Re Ali Haider

Judgment Date24 April 2018
Neutral Citation[2018] HKCA 222
Year2018
Judgement NumberCACV8/2018
Subject MatterCivil Appeal
CourtCourt of Appeal (Hong Kong)
CACV8/2018 RE ALI HAIDER

CACV 8/2018

[2018] HKCA 222

IN THE HIGH COURT OF THE

HONG KONG SPECIAL ADMINISTRATIVE REGION

COURT OF APPEAL

CIVIL APPEAL NO 8 OF 2018

(ON APPEAL FROM HCAL NO 353 OF 2017)

__________________________

RE: ALI HAIDER Applicant

__________________________

Before: Hon Lam VP, Chu and Barma JJA in Court
Date of Hearing: 20 April 2018
Date of Judgment: 24 April 2018

________________

J U D G M E N T

________________

Hon Lam VP (giving the Judgment of the Court):

1. This is an appeal against the decision of Deputy High Court Judge Woodcock dated 22 December 2017 refusing the applicant leave to apply for judicial review. The applicant is a Pakistani. He came to Hong Kong on 27 October 2014 with permission to remain until 3 November 2014. He overstayed and was arrested by the police on 8 January 2015. He lodged a non-refoulement claim on 10 January 2015. He was later convicted of drug trafficking and sentenced to 8 month’s imprisonment. His non-refoulement claim was based on his fear of harm and threat to his life by his own family members due to a land dispute within the family.

2. By the Notice of Decision dated 20 October 2016, the Director of Immigration (“the Director”) rejected the claim. The Director assessed the level of the applicant’s risk of harm upon return to Pakistan to be low. The availability of state protection and the possibility of relocation also lowered the perceived risk of harm. The decision covered BOR 3 risk, BOR2 risk, persecution risk, and torture risk. The Director concluded that none of those risks would warrant non-refoulement protection in favour of the applicant.

3. The applicant appealed to the Torture Claims Appeal Board (“the Board”). After a hearing held on 15 May 2017, the Board dismissed the appeal on 23 June 2017. The Board found him as an unreliable witness and found that his evidence, including that on the centre-piece on his case, was not credible at all, see paras 27 to 43 of the Board’s decision.

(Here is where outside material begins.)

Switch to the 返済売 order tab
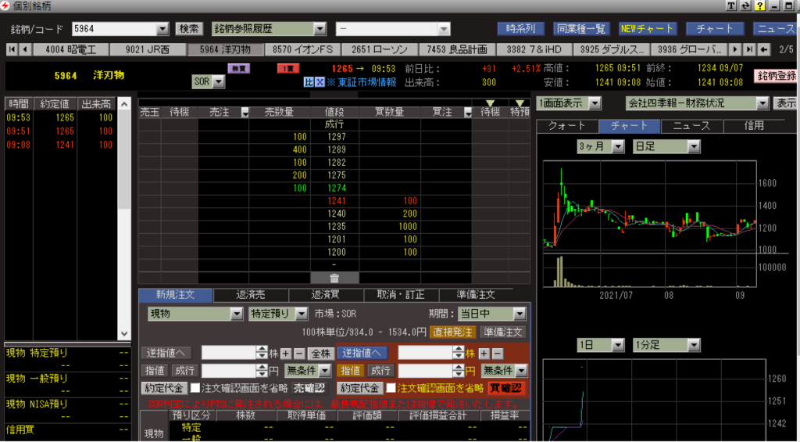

4. The intended judicial review was in respect of both the Director’s and the Board’s decisions. Form 86 filed by the applicant on 3 July 2017 did not contain any grounds for seeking relief. In the supporting affirmation, the applicant relied on 3 grounds:

(a) After the Director’s decision was issued, he was not provided any legal assistance, and this violated the principle of high standard of fairness;

(b) The Hong Kong Government did not provide any language assistance and the letter from the Immigration Department seeking further information was too technical for him. His rights were thereby jeopardized; and

(c) The adjudicator placed a lot of weight on his credibility rather than the substantial risk that he would be under upon his repatriation to Pakinstan.

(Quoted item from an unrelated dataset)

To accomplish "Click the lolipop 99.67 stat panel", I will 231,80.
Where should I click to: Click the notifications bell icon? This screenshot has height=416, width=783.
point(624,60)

5. After summarizing the facts and background of the case and giving due consideration to the decisions of the Director and the Board, the judge gave the following reasons in refusing leave at paragraphs 8 to 15 of the CALL-1 form:

“8. I have considered with rigourous examination and anxious scrutiny the papers and grounds of this application. I find the Director’s and adjudicator’s decision to be without fault. They analysed the material, claims and evidence carefully. The adjudicator’s analysis of the applicant’s evidence was thorough and his finding he was not a credible witness entirely substantiated. The applicant’s complaints against them and the procedure undertaken are not made out.

9. The first ground is a complaint by the applicant he was not provided with legal representation for his appeal/petition nor to assist him with the further determination by the Director of the BOR 2 risk. The court was reminded that a “high standard of fairness” should be maintained but legal representation for this applicant only extended to the claim process before the Director. Once the Director dismissed his claim the applicant received no further free legal advice or assistance. The applicant submits this is a “violation of the principle of achieving high standard of fairness and should be considered a miscarriage of justice”.

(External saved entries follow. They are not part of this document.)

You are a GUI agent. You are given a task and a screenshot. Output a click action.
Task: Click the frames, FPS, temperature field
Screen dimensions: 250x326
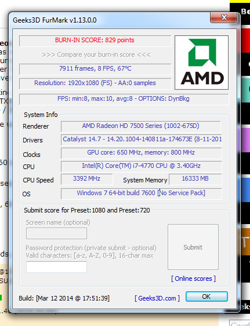pyautogui.click(x=95, y=69)
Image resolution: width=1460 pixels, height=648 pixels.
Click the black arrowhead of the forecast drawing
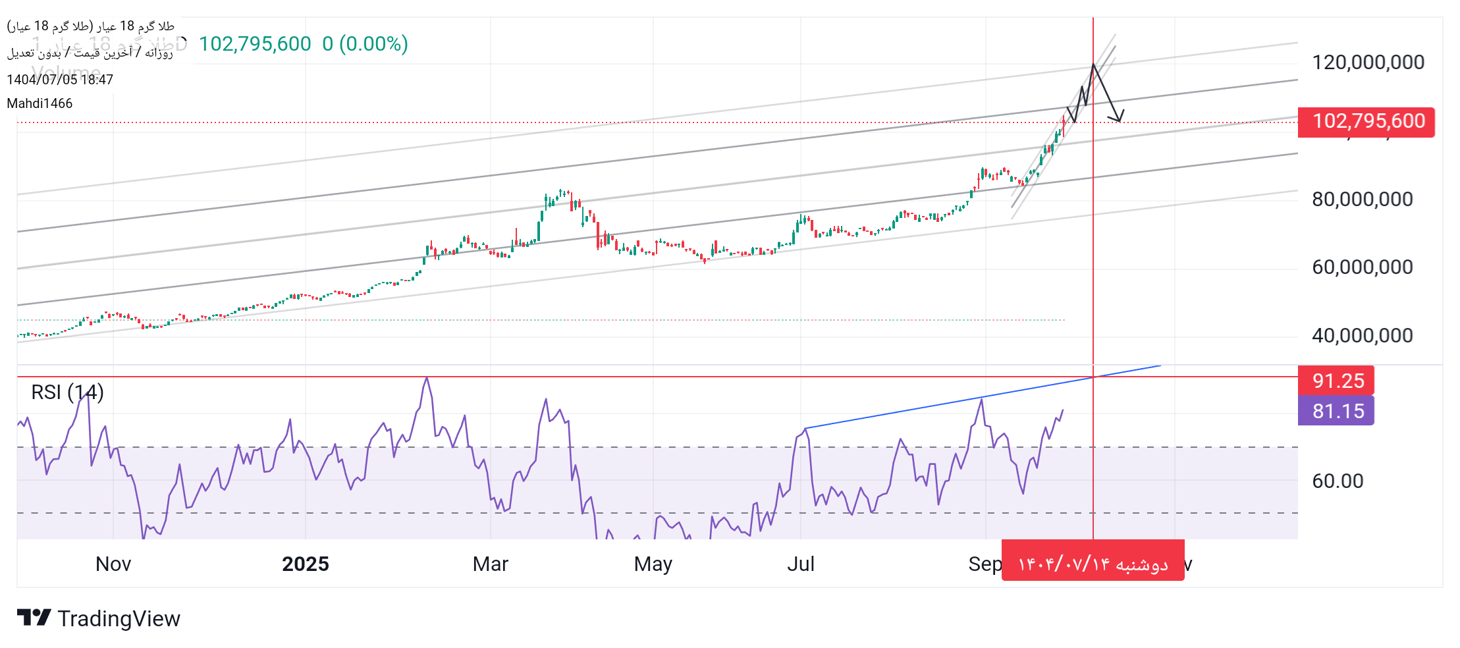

10. It is clear that where the applicant’s fundamental human right not to be subjected to torture is involved, it has been held “high standards of fairness” must be observed by the decision-maker when making the relevant administrative decision, see Secretary for Security v Sakthevel Prabakar (2004) 7 HKCFAR 187, para 44. That frequently referred to standard applies to the assessment undertaken by a decision-maker of a torture claim. That approach for the adjudicator is paramount and cannot be stressed enough. However, the applicant here has taken it out of context by implying it should mean and include the automatic provision of legal representation to him beyond what was provided by the duty lawyer scheme to him. I do not agree, the fact that it is not automatic cannot be defined as a miscarriage of justice.

11. The duty lawyer scheme will continue to represent applicants in their appeal if they are of the view there is merit in their cases. Their assessment is on a case-by-case basis. However, the applicant here said in answer to my question during the hearing that he did not approach the scheme and ask for help with his appeal. The scheme was not even asked to provide him with representation nor assess his appeal. This ground is therefore not reasonably arguable.

12. The applicant’s second ground is a complaint that the letter from the Immigration Department inviting the applicant to provide further information in relation to a further decision to be issued was in English, this normally relates to a BOR 2 risk claim separately considered by the Director. The complaint is that the letter was too technical for him. He provides no further particulars. He submits the...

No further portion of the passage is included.